To deeply understand the CDs prepared here, a series of systematic characterizations was performed to explore their morphology and structure. As shown in Figure 1D, the CDs uniformly dispersed and showed spherical with an average particle size of 4.64 nm, and the crystal lattice of CDs was 0.23 nm, which was consistent with the typical morphological characteristic of CDs. Simultaneously, the dynamic light scattering (DLS) data showed that the particle size distribution of CDs ranged from 2.68 nm to 7.1 nm (Figure 1E), which mainly agreed with the result obtained by HR-TEM. Besides, the UV absorption spectrum of CDs showed two peaks at 261 nm and 472 nm, attributing to the π-π* transition of aromatic C=C as well as the n-π* transition of C=O (Figure 1F). Meanwhile, the XRD pattern of CDs showed a peak at 22.6° (Figure 1G), corresponding to the (111) facet of graphite and revealing the existence of the highly disordered carbon atoms[23,24].

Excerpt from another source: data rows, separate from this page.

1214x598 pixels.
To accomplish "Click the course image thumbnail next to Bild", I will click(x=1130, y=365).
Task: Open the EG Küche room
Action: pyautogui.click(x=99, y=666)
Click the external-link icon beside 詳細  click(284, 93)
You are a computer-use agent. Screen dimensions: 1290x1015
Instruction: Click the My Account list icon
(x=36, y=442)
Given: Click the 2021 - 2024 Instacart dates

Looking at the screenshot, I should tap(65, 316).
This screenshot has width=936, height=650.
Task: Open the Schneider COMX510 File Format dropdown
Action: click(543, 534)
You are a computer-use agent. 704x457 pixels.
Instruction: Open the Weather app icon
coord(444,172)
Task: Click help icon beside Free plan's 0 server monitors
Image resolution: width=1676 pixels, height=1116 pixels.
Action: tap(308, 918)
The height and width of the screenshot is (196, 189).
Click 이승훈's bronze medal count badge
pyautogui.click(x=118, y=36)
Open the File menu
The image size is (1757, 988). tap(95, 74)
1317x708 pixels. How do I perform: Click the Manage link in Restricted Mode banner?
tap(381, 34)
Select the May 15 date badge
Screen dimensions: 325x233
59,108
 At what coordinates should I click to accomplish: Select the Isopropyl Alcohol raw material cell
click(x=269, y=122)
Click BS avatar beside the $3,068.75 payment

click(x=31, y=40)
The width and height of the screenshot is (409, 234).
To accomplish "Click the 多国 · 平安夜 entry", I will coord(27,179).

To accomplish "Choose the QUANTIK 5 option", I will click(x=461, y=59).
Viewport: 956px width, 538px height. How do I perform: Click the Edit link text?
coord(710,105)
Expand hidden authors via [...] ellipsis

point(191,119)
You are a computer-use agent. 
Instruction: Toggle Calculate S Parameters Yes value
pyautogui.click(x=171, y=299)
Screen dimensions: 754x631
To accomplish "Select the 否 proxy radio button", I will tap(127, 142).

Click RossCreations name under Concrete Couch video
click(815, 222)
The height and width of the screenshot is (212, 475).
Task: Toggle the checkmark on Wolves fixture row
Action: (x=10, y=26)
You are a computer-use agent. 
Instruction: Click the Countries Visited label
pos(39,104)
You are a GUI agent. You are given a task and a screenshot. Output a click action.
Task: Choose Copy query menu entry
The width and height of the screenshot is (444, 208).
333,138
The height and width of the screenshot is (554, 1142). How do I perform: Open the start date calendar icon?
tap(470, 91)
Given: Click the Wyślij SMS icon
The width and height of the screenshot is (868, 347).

Further, Fourier transform infrared (FTIR) and X-ray photoelectron spectroscopy (XPS) were employed to identify the functional groups and elemental composition of CDs. As shown in Figure 1H, the broad absorption band in the range of 2750 to 3750 cm-1indicated the existed groups of O-H or N-H (3445 cm-1and 3223 cm-1) for CDs [25,26]. The absorption peak near at 2400 cm-1 was mainly contributed to S-H stretching vibration and the peaks at 1622 cm-1 and 1471 cm-1 were originated from the stretching vibrations of C=O and C-N, respectively[27,28]. Meanwhile, the peak at 1037 cm-1 was generated by the stretching vibration of C-O[29-31], and the peak located at 653 cm-1was ascribed to C-S. Thus, the FTIR spectrum of CDs proved that they were doped with the elements of N and S. Furthermore, the XPS spectra revealed that the CDs we prepared were composed of four major elements including C, N, O and S (Figure 1I). Specifically, the spectrum of C 1s was divided as three peaks, which were originated from C-C/C=C (284.77 eV), C-O/C-N (286.28 eV) and C=O (288.92 eV), respectively (Figure S2A). Likewise, the N 1s spectrum was fitted as three peaks for pyridinic N at 398.62 eV, amino N at 400.19 eV and C-N at 401.57 eV, where pyridinic N could significantly reduce the band gap, facilitating the CDs to show a longer emission wavelength (Figure S2B). Again, the spectrum of S 2p exhibited two major peaks at 168.19 eV and 168.54 eV for SO32-(Figure S2C). Moreover, two peaks of O 1s were responsible for C=O (531.59 eV) and C-O (533.09 eV), respectively (Figure S2D). Overall, the FTIR and XPS characterizations of CDs demonstrated the existed groups of carboxyl, hydroxyl, amino and sulfite on their surfaces.